TEXT EXCERPT:
▬▬▬
Aveline: I'm glad you found a place with the Wardens. Carver: Well, it's not the city guard, but it'll do. Aveline: Carver... it wasn't the place for you. Carver: No, it's all right. It is. It cost a lot, but I get it. I really was a bit of a tit those days, wasn't I? Aveline: Well...
In my last post, I talked about how Aveline had no place telling the guard to refuse Carver's application, regardless of if he was "right" for the job or not. But I believe he would've made a great guard, and getting that job not only would've provided for him and his family during a desperate time, but would've prevented him from either fate of becoming a warden or a templar. He was unfairly robbed of a chance to prove himself because Aveline believed he wasn't right for the guard.
This is one of the banters I brought up but didn't go too in depth about. At this point, it's been between 3-6 years since Act 1, depending on if you decided to do Legacy in Act 2 or Act 3, and every line here is important.
Carver's response to Aveline saying she's glad he "found a place" with the wardens is so telling. Not being accepted by the guard is still on his mind after all this time. He wouldn't bring it up if it didn't still bother him, and implies that he still would've preferred the guard over the wardens.
Which... yeah. Listen, I'm a dedicated "Carver joins the Grey Warden" player. I don't like leaving him behind to become a templar, and I certainly don't like him dying. For me, the Grey Wardens are the best outcome he has. It’s where he seems the happiest and finds the most fulfilment, and it fits well with how I play my Hawke. But it obviously has some tragic issues.
▬▬▬
MATERIAL:
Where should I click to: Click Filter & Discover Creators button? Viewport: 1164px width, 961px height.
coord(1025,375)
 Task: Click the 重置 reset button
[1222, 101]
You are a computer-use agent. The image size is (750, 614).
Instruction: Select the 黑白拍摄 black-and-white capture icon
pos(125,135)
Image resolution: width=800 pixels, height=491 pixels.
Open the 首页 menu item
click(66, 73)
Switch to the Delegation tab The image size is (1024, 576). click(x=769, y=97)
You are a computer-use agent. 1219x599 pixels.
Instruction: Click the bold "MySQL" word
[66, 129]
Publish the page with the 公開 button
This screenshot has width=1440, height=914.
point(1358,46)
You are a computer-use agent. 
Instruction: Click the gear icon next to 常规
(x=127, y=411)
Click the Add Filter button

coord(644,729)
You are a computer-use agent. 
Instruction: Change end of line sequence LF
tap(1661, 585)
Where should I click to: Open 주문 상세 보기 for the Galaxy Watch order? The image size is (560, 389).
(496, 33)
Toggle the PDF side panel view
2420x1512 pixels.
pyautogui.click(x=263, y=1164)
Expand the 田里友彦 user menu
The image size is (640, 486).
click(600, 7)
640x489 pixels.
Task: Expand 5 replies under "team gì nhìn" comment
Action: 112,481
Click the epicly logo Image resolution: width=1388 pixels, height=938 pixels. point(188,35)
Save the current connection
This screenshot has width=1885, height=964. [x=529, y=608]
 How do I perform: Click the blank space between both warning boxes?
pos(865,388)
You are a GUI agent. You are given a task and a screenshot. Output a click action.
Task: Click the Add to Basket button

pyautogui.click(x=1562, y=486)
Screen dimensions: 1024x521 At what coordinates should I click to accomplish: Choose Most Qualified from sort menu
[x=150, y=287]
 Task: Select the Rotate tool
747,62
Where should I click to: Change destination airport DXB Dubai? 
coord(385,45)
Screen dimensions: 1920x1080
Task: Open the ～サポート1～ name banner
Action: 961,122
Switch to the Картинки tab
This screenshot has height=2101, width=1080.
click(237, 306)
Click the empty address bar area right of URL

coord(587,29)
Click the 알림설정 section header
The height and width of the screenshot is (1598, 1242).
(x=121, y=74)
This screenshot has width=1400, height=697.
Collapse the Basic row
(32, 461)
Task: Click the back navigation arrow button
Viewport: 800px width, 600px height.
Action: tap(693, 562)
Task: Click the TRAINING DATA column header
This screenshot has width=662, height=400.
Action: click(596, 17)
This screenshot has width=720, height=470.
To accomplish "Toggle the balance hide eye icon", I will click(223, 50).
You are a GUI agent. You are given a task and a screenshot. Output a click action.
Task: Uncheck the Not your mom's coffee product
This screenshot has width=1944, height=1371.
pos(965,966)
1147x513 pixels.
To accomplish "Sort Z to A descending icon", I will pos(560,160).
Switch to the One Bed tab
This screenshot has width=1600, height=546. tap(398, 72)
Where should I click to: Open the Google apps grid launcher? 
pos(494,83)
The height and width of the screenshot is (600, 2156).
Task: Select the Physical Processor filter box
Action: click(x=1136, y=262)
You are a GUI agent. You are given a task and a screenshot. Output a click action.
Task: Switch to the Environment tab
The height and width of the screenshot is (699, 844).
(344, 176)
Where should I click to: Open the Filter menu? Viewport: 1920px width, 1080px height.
▬▬▬
OBJECTIVE 1: List every sentence that Carver speaks in the quoted exchange at the start of the post about Carver and Aveline.
OBJECTIVE 2: Continue the post about Carver and Aveline from where it stops.

FINAL ANSWER 1:
- "Well, it's not the city guard, but it'll do."
- "No, it's all right."
- "It is."
- "It cost a lot, but I get it."
- "I really was a bit of a tit those days, wasn't I?"

FINAL ANSWER 2:
Like the fact that becoming a Grey Warden only delayed his inevitable death within the Deep Roads. Eventually his Calling will come, and Carver will go back down there and fight until the darkspawn eventually kill him. I'm sure that's not traumatic to think about given he was a soldier at Ostagar and then watched Bethany die at the hands of an ogre. Oh, and there's the whole nightmares and voices thing.
Carver didn't choose this life for himself. It was either this or death, but a "what if?" still lingers in his mind about the city guard.
Something Aveline ruined for him.
And continues to ruin.
Aveline: Carver... it wasn't the place for you.
You hear that? In the distance? That's me screaming.
I must reiterate; what makes Aveline believe it's her place to tell Carver whether or not the city guard was right for him? Why did she think she should get a say in whether or not the guard takes him? What's made it HER call?
And still, after all this time has passed, she believes it wasn't right for him and she's unwilling to consider otherwise. Maker forbid she do some reflection and question if she was in the right for interfering at all, too!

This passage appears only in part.